La farinata de pois chiches se présente comme une grande feuille dorée et très fine, aux bords croustillants et au centre moelleux. Le parfum de l’huile d’olive et de la légère torréfaction des pois chiches emplit l’air dès qu’elle sort du four à bois, où elle cuit dans de larges plaques en cuivre. En bouche, elle est délicate mais savoureuse, avec une surface légèrement croustillante et un cœur crémeux. À Gênes, on la mange tout juste sortie du four, souvent debout, comme en-cas ou street food à partager.
La farinata est l’un des symboles gastronomiques les plus reconnaissables de Gênes et de la tradition ligure. Dans les anciennes sciamadde du centre historique, les fours à bois continuent de la préparer comme il y a des siècles, transformant quelques ingrédients modestes en un rituel quotidien.
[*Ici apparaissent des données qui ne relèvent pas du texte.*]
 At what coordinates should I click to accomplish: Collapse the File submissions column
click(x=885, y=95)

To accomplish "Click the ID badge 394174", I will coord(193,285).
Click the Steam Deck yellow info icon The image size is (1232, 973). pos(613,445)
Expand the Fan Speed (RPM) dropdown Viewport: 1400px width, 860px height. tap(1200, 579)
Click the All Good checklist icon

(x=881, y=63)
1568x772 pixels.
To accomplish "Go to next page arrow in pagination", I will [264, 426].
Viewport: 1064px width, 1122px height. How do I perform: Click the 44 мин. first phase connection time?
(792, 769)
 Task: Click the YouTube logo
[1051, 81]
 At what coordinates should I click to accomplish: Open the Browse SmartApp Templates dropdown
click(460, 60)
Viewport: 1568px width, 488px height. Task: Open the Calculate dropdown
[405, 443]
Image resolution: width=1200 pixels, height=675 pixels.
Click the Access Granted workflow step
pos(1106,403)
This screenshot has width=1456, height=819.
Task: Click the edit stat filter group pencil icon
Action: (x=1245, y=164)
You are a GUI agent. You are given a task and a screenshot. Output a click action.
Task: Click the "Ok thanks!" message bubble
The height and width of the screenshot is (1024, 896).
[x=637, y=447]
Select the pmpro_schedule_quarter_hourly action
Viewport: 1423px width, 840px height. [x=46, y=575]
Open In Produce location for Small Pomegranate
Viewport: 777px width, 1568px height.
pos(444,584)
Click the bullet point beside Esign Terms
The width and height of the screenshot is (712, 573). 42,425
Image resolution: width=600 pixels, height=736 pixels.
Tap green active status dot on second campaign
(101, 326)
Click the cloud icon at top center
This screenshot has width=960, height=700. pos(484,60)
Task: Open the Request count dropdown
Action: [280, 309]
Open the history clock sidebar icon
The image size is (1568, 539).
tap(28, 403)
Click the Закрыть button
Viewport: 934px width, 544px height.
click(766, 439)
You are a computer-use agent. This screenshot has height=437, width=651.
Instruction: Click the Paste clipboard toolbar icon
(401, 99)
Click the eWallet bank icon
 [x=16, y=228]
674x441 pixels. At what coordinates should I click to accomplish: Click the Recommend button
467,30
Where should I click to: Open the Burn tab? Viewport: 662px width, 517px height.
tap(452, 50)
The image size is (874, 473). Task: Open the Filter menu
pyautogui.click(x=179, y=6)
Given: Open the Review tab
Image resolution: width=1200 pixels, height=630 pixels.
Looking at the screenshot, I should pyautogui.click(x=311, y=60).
C’est un plat populaire qui raconte l’identité maritime et marchande de la ville.
Selon la tradition, la farinata serait née au Moyen Âge après la bataille de la Meloria (1284), lorsqu’une tempête mouilla dans les barils un mélange de farine de pois chiches et d’huile à bord des navires génois. La pâte, laissée à sécher puis cuite, donna naissance à une sorte de focaccia fine qui conquit rapidement la ville. Avec le temps, la recette se perfectionna dans les fours à bois des sciamadde, devenant l’un des piliers du street food ligure.